Rispondi a queste domande sull'estratto:
1. Quale giocatore passa a Crespo il pallone del 2-0?
2. Quanti abitanti ha Bernalda?
3. A quale minuto iniziano i sei minuti che cambiano la storia?

── ESTRATTO

Poco male, il secondo gol arriva una ventina di minuti dopo, quando Kakà trova Shevchenko, l'ucraino pesca Crespo in area che deve solo appoggiare in rete il 2-0. Non c'è storia, il Milan imperversa e - dopo aver fallito qualche altra chance - nel finale di tempo serve il 3-0: è un'autentica perla, per buongustai.

Kakà danza sul pallone. Riceve spalle alla porta, si beve un avversario con uno splendido controllo di tacco e serve un pallone col contagiri in profondità. Crespo è a tu per tu, potrebbe metterla dentro in tutti i modi: ma l'argentino rende omaggio all'assist del brasiliano e sigla il tris con un colpo sotto delizioso, di classe assoluta, che lascia in ginocchio Dudek.

È l'apoteosi. Sono in vacanza nel mio paese, Bernalda, 12mila abitanti in provincia di Matera: il mar Ionio è a 10 chilometri, il clima è mite e la partita la guardiamo all'aperto. In un furgoncino è già pronto tutto il materiale per l'eventuale festa. Qualcuno decide di andarlo a prendere nell'intervallo per tenerci pronti al '90, i festeggiamenti sembrano scontati.

E invece... E invece c'è il secondo tempo. Il Liverpool parte aggressivo, il Milan sontuoso dei primi 45 minuti rallenta i ritmi e gestisce. Fino al 54', quando gli dei del calcio scendono all'Ataturk in soccorso dei Reds e iniziano i sei minuti che cambiano la storia. La storia e le storie, quelle personali di diversi giocatori, e penso soprattutto a quel sontuoso attaccante che risponde al nome di Hernan Crespo e che una Champions in vita sua non l'ha mai alzata.

────
── MATERIALE ESTRATTO

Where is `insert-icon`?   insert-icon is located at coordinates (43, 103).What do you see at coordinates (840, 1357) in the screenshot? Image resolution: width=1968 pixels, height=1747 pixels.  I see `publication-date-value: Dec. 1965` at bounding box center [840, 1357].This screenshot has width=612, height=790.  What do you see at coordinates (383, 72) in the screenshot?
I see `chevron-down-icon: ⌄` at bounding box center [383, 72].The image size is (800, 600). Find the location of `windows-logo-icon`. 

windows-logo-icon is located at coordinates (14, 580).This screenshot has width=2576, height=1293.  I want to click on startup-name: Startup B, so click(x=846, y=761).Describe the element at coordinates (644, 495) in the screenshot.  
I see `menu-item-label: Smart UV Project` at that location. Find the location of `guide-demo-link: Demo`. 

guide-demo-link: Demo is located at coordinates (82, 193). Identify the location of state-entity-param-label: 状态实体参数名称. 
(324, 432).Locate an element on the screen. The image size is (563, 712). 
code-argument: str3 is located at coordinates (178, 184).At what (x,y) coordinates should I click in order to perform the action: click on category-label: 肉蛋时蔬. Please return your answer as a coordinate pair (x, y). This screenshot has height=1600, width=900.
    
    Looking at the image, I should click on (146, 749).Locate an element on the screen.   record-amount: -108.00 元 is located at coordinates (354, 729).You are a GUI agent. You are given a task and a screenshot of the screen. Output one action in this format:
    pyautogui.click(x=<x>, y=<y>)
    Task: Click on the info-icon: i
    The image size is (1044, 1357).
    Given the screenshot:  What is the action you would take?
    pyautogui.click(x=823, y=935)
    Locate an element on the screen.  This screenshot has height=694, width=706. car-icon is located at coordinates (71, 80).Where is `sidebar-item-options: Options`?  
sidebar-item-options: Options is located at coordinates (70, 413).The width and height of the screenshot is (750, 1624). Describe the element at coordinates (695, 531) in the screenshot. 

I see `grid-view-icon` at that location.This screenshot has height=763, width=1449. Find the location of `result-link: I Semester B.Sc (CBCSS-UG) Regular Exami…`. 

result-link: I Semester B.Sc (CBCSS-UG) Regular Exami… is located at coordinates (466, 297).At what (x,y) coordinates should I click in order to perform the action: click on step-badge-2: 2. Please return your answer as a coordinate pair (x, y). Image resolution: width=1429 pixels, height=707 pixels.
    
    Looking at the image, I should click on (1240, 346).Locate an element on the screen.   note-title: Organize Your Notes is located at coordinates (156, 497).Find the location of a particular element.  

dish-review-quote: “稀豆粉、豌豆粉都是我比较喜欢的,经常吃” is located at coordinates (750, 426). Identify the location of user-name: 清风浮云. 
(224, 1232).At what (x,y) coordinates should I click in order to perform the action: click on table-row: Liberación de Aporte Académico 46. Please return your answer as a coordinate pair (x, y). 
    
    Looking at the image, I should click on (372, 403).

────

> LA TUA RISPOSTA:
1. Shevchenko.
2. 12mila.
3. Al 54'.